● Text:
==*==

Sunday March 4th, 2001
An Australian Grand Prix marshal died and seven spectators were injured after they were struck by flying debris during the first race of the Formula One season on Sunday.
The dead man, whose name was withheld, was apparently struck by a wheel that flew off Jacques Villeneuve's BAR car when the Canadian crashed early in the race in an accident that also involved Ralf Schumacher.
However, race officials were unable to confirm the cause of death while the accident was being investigated.
The Confederation of Australian Motor Sport (CAMS) said the man, who was around 50 years of age, was from Queensland and died in hospital after being transported from the circuit in an ambulance.
CAMS chief executive Peter Hansen also said seven spectators had been treated at the scene for minor injuries but none were seriously hurt.
"We are not aware of exactly what the injuries were and we don't know what he was hit with but he was a track marshal," Hansen said.
Villeneuve's BAR flew at speed into safety fences, scattering debris across the track and losing its wheels.
Decision to Race on Defended
Australian Grand Prix chairman Ron Walker defended the organisers' decision not to stop the race.
"Well it's not up to me to stop the race, it's up to the officials to look after that," Walker said.
"The track is inspected every day. We have a certificate to run the race and we do comply with all the rules and regulations.
"If you want to build a concrete wall right around the track, you won't have any spectators."
It was the second time in six months that a marshal had been killed at a Formula One race.
Italian Paolo Gislimberti died at Monza last September when he was hit by flying debris in the first fatality suffered by Formula One at a circuit since the death of Brazilian world champion Ayrton Senna at Imola in 1994.
News of the volunteer marshal's death completely overshadowed the opening race of the season and there was no champagne sprayed on the podium and no celebrations among the drivers.
Ferrari race winner Michael Schumacher said: "Obviously we are all shocked about this. Certainly everyone is very much down for the situation."
Briton David Coulthard, who was runner-up in the race in a McLaren, offered condolences to the marshal's family and said his race was insignificant in the context of a life lost.
"We need obviously to study how we can improve track safety for these people who give their time for us to enable us to go racing," said the Scot.
Ralf Schumacher said he and Villeneuve had been lucky they were not also injured in the crash:
"It's only thanks to the safety level of our cars that nothing bad happened to either of us," he said.
"After I got out of my car I had a look in the cockpit of the BAR which was almost destroyed and I was glad to know that Jacques had already stepped out of it."
BAR team principal Craig Pollock said there was a deep sense of shock in the paddock.
"I would just like to send my sincere condolences to the family," he said, "There was not much we can say because we don't know the full circumstances about the accident."

==*==

● Information supplied:
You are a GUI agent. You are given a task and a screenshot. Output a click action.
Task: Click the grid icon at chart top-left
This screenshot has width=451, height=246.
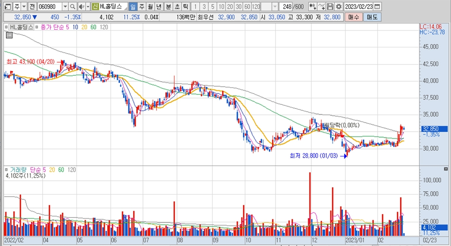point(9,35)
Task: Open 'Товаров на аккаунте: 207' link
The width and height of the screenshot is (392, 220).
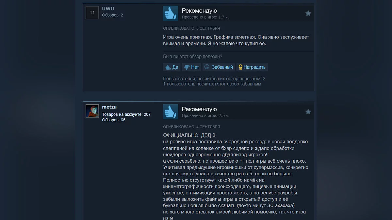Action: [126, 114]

==*==

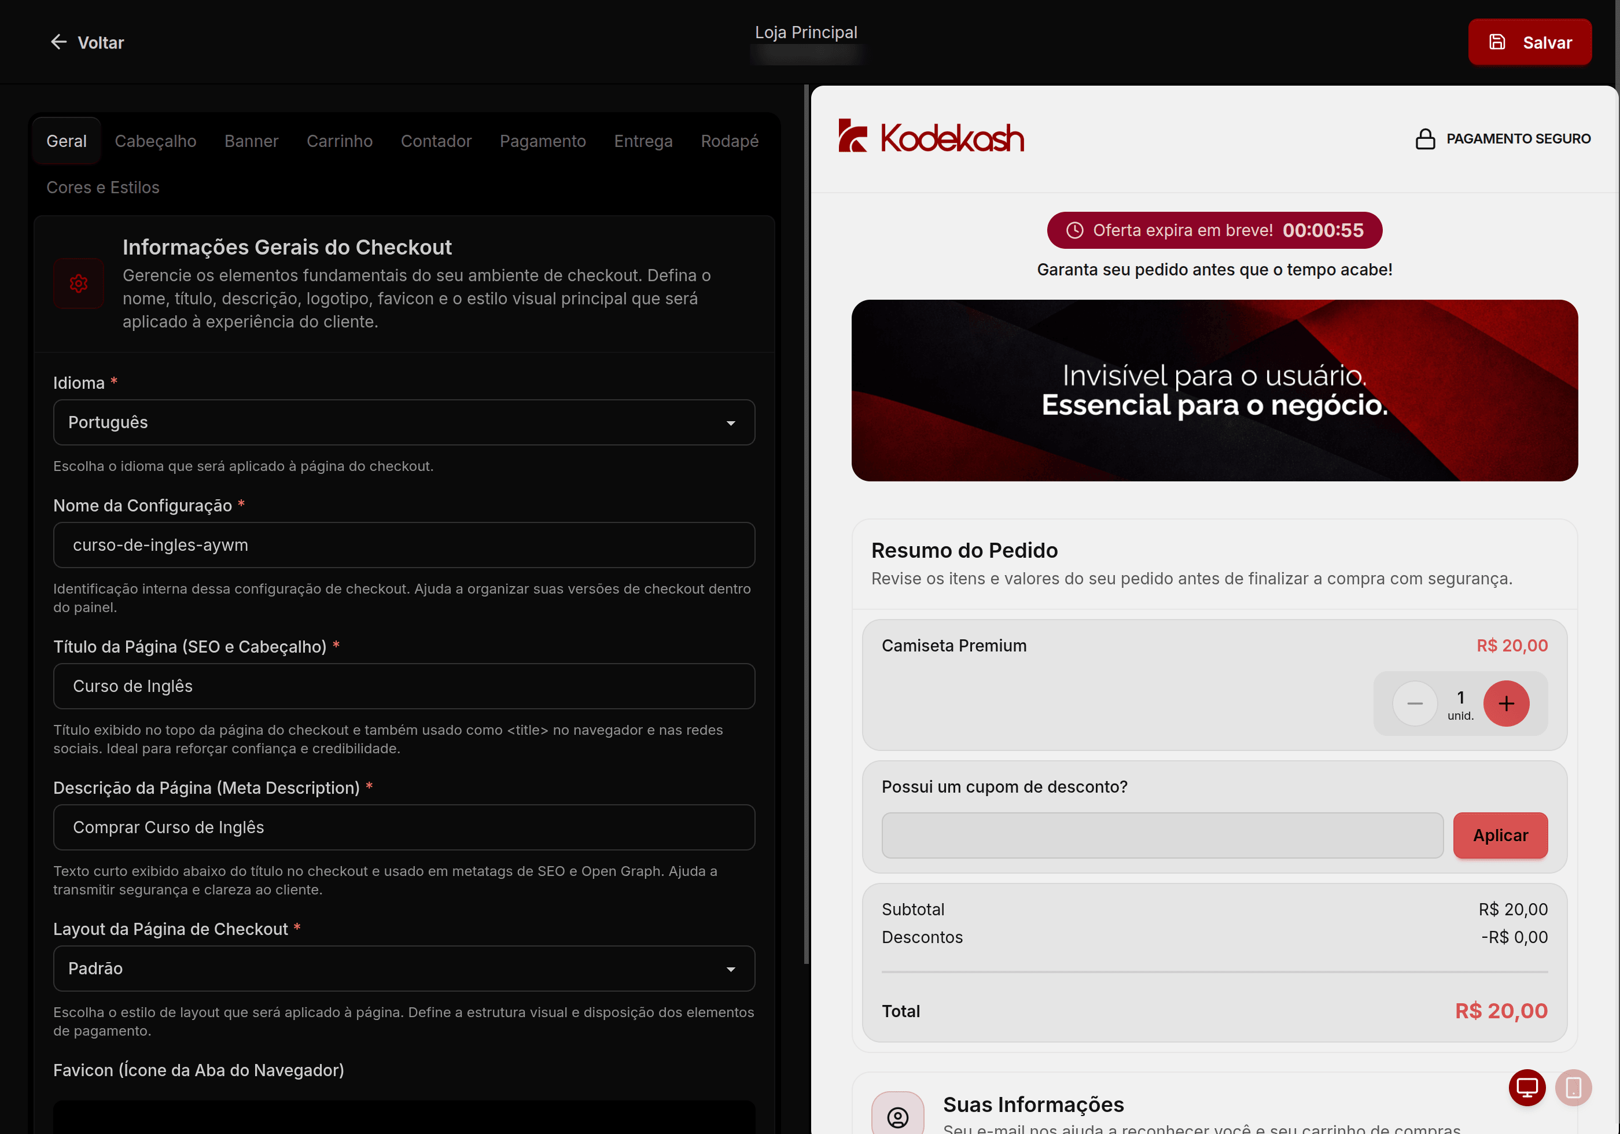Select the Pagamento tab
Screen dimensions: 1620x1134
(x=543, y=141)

==*==

● Tasks to perform:
**a)** In the Australian Grand Prix report, what state was the marshal who died from?
**b)** Rewrite the passage of the Australian Grand Prix report that begins at the words "Briton David Coulthard, who" and stops after "a life lost.", with "insignificant" changed to "unimportant".

● Numbered answers:
**a)** Queensland

**b)**
Briton David Coulthard, who was runner-up in the race in a McLaren, offered condolences to the marshal's family and said his race was unimportant in the context of a life lost.